### EXTRAIT

--------------------------------------------------

Dans le même temps, ses créations invitent à un voyage en elles-mêmes, à la poursuite
de multiples jeux d'échelles, qui y cohabitent, côte à côte ou en gigogne. Il
y a l'échelle large du paysage ou de l'architecture dans laquelle s'inscrivent ces formes,
puis l'échelle du corps tout entier baigné dans la couleur, et enfin, à un niveau plus infra
encore, une autre échelle, incitant à plus de recueillement : l'échelle de la main.

Avec De Koning, on regarde avec son corps en mouvement. On se penche, on déambule.
On ne peut découvrir l'une de ses créations sans tourner autour d'elle, sans se promener
en elle, ou sans la manipuler. L'artiste nous exhorte à prendre du temps, celui du
mouvement, du jeu. Avec lui, la contemplation immobile n'est qu'une activité passagère.

Plus encore, l'oeuvre de De Koning a quelque chose de cinématographique. Elle met en
espace un montage entre des formes, des couleurs, des durées et des rythmes. Elle
produit des cadrages, des champs, des plans, des séquences. Le montage est exécuté
avec ou sans transition. Notre regard s'y fait travelling. De Koning manipule la lumière et l'obscurité éclairant des points ou ménageant des pénombres. Dans le noir, le temps se dilate, nos pas sont prudents. Dans la lumière, notre rythme reprend. Les corps des visiteurs se croisent.
Des scènes s'y déroulent, nous transformant nous-même en personnages de la
composition.

Il y a un enchevêtrement complexe entre ce qui est là et ce qui est apporté de nouveau
par l'artiste qui prend de multiples décisions. De Koning fait avec le contexte, il en résulte des "décisions pratiques". Ces dernières cohabitent avec des "décisions sensibles" qui mettent en jeu l'interaction des couleurs, le choix des matériaux, des formes et sa parfaite maîtrise de la géométrie dans l'espace. La forme nouvelle est le fruit de ce mélange entre décisions et non-décisions. C'est dans des lieux chargés d'un passé, portant les traces d'une autre vie, qu'advient la
création de l'artiste, offerte au présent, souvent éphémère. Son œuvre se joue le plus généralement dans l'unique et dans le "site specific" enfantée par un espace et un temps
donnés.

--------------------------------------------------

### ENREGISTREMENTS EXTRAITS
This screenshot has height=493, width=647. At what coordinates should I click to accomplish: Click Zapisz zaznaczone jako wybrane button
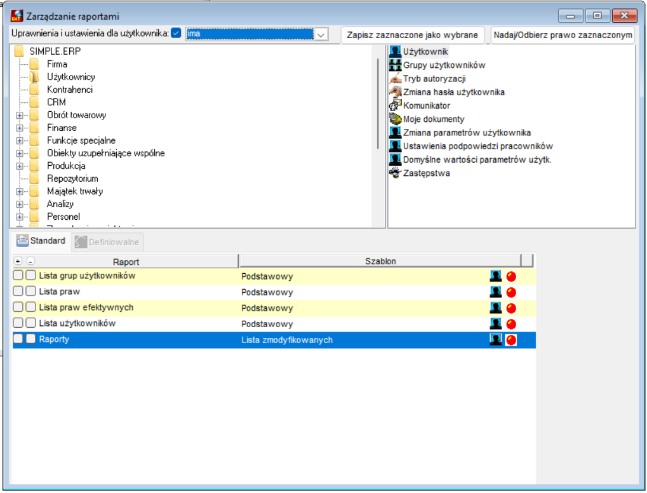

--------------------------------------------------

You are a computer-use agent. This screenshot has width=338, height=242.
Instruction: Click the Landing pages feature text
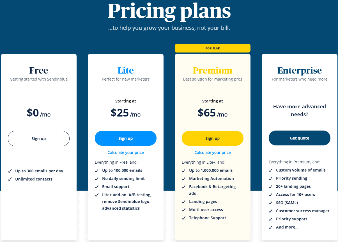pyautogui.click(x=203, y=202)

--------------------------------------------------

### DÉTAILS DE LA TÂCHE
D'après l'extrait, avec quel autre type de décisions les « décisions pratiques » de De Koning cohabitent-elles ?

### EXERCICE CORRIGÉ
Elles cohabitent avec des « décisions sensibles ».